In January of 2014, DiGiacomo entered into a contract with Reinstein Ross LLC, a tenant of a retail space in Manhattan, to perform the interior build-out of Reinstein’s store. DiGiacomo’s scope of work included certain specified HVAC work, including the installation of heat pumps and runtal wall radiators. Work continued for approximately 6 months, at which time communications between DiGiacomo and Reinstein broke down and work stopped. Ultimately, Reinstein terminated DiGiacomo’s contract, claiming that DiGiacomo was over 110 days behind schedule in completing the contract work.
In March of 2015, DiGiacomo filed a mechanic’s lien against the property for $100,621.76 and, shortly thereafter, commenced a lawsuit to foreclose that mechanic’s lien. The amount of DiGiacomo’s lien was based on its final payment application, which certified that its work was 100% complete, and which includes 28 separate items of work and 19 change orders. Reinstein moved to dismiss the lawsuit, disputing that the work reflected in the payment application was complete (or, with regard to several items, performed at all), and disputing the validity of these claimed change orders, arguing that they were unsigned, unilateral, and not a part of the parties’ contract. In support of its motion, Reinstein submitted the affidavit of its project architect, who stated: he never saw or approved the payment application, as required by the contract; he never approved the change orders referenced in the payment application; he specifically rejected several of the change orders, including two as being duplicative; and little of what was billed was actually performed and, accordingly, he would have rejected the work as not completed. Based on this affidavit, Reinstein contended that DiGiacomo’s lien was willfully exaggerated.

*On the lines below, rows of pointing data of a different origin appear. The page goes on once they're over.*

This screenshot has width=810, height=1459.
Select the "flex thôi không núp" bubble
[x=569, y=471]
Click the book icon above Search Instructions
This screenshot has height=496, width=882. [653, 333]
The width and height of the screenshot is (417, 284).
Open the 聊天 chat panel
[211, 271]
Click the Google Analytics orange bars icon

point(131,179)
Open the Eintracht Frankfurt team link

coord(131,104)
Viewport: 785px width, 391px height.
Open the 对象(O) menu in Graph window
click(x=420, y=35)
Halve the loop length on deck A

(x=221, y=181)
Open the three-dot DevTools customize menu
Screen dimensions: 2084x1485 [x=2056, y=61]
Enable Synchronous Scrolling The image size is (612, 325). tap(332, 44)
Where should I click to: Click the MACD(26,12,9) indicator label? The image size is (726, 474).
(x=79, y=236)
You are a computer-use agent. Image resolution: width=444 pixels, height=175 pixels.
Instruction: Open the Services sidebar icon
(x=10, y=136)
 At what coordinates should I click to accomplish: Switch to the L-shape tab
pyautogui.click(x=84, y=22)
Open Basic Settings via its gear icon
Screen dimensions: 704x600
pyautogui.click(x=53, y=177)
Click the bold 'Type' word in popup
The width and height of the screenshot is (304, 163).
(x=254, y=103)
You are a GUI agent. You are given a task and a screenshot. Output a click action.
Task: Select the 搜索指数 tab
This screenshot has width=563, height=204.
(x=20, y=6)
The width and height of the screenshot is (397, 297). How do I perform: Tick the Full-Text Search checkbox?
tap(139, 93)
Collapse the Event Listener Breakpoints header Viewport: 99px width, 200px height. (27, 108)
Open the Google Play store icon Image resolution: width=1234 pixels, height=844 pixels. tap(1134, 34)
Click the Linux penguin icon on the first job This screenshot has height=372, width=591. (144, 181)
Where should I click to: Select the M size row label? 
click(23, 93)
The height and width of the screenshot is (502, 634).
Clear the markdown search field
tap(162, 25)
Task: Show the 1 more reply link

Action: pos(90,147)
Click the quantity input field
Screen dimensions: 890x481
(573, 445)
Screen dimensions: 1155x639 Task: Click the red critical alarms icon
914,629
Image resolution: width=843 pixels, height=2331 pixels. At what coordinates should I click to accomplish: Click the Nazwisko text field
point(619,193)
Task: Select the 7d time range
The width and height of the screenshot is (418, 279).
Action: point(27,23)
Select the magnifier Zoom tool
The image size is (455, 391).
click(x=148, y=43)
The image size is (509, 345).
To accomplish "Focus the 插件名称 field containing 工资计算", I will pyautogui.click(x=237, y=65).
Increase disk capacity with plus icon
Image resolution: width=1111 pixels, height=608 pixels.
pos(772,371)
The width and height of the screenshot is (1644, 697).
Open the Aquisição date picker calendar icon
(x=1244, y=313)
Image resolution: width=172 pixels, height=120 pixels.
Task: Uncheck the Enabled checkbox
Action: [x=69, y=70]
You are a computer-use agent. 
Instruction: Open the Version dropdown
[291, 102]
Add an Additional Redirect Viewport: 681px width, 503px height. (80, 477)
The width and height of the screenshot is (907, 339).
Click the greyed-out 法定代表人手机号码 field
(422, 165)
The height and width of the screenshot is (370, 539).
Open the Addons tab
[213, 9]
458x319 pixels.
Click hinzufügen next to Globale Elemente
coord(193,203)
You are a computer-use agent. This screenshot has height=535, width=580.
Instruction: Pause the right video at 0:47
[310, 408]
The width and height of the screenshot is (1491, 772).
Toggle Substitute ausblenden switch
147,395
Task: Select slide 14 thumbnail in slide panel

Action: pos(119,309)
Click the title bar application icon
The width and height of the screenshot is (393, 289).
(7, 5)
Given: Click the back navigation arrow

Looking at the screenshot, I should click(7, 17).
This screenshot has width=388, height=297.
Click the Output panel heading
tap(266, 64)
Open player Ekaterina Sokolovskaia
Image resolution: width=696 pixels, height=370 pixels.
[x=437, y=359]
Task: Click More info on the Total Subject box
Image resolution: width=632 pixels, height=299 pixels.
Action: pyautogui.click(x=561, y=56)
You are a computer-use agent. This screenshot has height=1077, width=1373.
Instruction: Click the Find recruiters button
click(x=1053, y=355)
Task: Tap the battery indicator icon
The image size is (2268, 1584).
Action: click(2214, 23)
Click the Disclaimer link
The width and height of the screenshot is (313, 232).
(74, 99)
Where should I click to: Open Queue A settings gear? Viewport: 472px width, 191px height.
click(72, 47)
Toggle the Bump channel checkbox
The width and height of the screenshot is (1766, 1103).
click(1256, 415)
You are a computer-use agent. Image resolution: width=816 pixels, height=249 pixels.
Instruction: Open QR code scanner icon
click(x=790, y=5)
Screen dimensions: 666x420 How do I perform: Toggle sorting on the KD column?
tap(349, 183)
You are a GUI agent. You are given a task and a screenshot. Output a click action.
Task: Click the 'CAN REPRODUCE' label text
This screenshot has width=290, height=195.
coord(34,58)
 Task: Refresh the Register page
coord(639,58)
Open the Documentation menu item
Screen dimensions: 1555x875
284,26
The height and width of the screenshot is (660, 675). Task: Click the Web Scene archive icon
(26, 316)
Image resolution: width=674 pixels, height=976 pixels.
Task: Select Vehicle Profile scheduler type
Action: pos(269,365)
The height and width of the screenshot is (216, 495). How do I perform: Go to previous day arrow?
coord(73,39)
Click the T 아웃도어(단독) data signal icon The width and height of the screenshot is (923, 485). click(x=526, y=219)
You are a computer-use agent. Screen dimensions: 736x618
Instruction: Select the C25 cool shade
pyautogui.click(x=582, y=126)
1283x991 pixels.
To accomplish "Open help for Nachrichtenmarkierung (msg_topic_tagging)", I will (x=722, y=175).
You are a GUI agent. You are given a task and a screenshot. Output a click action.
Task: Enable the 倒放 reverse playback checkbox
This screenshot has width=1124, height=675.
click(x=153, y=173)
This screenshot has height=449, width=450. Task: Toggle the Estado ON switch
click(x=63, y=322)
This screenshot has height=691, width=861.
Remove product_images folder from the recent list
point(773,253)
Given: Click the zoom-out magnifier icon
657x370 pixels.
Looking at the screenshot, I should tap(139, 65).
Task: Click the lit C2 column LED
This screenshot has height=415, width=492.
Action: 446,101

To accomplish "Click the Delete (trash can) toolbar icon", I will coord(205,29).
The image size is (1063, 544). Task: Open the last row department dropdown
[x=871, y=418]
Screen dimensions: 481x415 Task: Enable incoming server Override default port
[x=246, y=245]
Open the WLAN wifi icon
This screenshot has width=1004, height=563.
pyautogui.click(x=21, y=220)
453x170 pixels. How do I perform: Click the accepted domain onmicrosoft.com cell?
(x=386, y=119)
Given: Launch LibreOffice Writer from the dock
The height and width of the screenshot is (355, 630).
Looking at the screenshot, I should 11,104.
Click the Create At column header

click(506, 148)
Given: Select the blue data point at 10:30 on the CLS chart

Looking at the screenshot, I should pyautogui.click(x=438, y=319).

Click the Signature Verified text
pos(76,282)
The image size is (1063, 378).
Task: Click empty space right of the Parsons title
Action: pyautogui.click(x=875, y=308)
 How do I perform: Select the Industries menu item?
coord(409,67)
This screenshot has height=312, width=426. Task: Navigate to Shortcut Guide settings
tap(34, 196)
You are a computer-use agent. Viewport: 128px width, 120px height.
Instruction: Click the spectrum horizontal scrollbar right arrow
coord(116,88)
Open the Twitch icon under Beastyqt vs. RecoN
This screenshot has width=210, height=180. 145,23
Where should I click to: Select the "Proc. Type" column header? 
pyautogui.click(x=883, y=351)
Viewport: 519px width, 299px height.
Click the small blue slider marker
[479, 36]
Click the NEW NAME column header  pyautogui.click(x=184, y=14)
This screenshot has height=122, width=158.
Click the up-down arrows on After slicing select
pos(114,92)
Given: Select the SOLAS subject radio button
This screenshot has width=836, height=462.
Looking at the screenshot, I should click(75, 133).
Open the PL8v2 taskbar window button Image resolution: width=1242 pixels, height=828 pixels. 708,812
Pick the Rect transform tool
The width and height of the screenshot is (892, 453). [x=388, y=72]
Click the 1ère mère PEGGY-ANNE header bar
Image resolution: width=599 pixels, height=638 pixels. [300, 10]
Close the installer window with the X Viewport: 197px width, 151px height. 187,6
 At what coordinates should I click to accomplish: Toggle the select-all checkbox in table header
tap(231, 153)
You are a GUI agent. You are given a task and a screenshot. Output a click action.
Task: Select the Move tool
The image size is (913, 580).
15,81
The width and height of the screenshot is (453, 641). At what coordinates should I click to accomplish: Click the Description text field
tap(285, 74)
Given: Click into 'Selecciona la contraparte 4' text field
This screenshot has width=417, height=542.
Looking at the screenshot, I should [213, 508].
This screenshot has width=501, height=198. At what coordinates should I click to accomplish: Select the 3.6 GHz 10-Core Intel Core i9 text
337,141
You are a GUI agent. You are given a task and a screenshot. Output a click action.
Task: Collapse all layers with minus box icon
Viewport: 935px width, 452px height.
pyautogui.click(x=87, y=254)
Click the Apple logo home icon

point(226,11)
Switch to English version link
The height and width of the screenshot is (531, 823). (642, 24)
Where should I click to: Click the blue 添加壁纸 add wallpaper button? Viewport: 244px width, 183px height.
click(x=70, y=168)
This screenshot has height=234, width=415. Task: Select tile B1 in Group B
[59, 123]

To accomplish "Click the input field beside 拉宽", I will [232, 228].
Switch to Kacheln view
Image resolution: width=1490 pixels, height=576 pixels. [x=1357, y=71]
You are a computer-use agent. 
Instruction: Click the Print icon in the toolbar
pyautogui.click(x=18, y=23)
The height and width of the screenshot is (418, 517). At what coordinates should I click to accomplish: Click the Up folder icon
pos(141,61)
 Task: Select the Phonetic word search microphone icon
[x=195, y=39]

In opposition to the motion, DiGiacomo disputed the architect’s account and argued that the issue of willful exaggeration of a mechanic’s lien could not be determined on affidavits alone. DiGiacomo also responded to each of the architect’s specific claims, which indicated that $8,000 of the liened cost of the HVAC system was exaggerated, $3,750 was billed for hardware that was never installed, and $550 was billed for a microwave that was never provided.
The court denied Reinstein’s motion, holding that an inaccuracy in the amount of the lien, if no exaggeration is intended, cannot serve to void the lien. As to Reinstein’s disavowal of the change orders, the court followed well settled law that a mechanic’s lien may include amounts due for change orders and extras, including amounts based on unsigned change orders—even where the contract requires any changes to be in writing. Further, in addressing the question of exaggeration, the court declined to find at the initial stage of the litigation that the mechanic’s lien was exaggerated, holding that “while [DiGiacomo] may have inserted in the lien improper charges and double-billed certain items, Reinstein offers no evidence that [DiGiacomo] willfully and intentionally exaggerated the lien”.
Although the owner failed to meet its burden of establishing that DiGiacomo willfully and intentionally exaggerated the lien, it is worth noting that the court rejected the owner’s claim of willful exaggeration of the lien before Reinstein filed its answer to DiGiacomo’s complaint to foreclose its mechanic’s lien. The issue of willful exaggeration necessarily involves proof as to the creditability of the lienor and is ordinarily determined at the trial of the foreclosure action. Accordingly, Reinstein will have another opportunity to show DiGiacomo intentionally exaggerated the lien rather than acting in a good faith belief, although mistaken, that the lien claim was legitimate.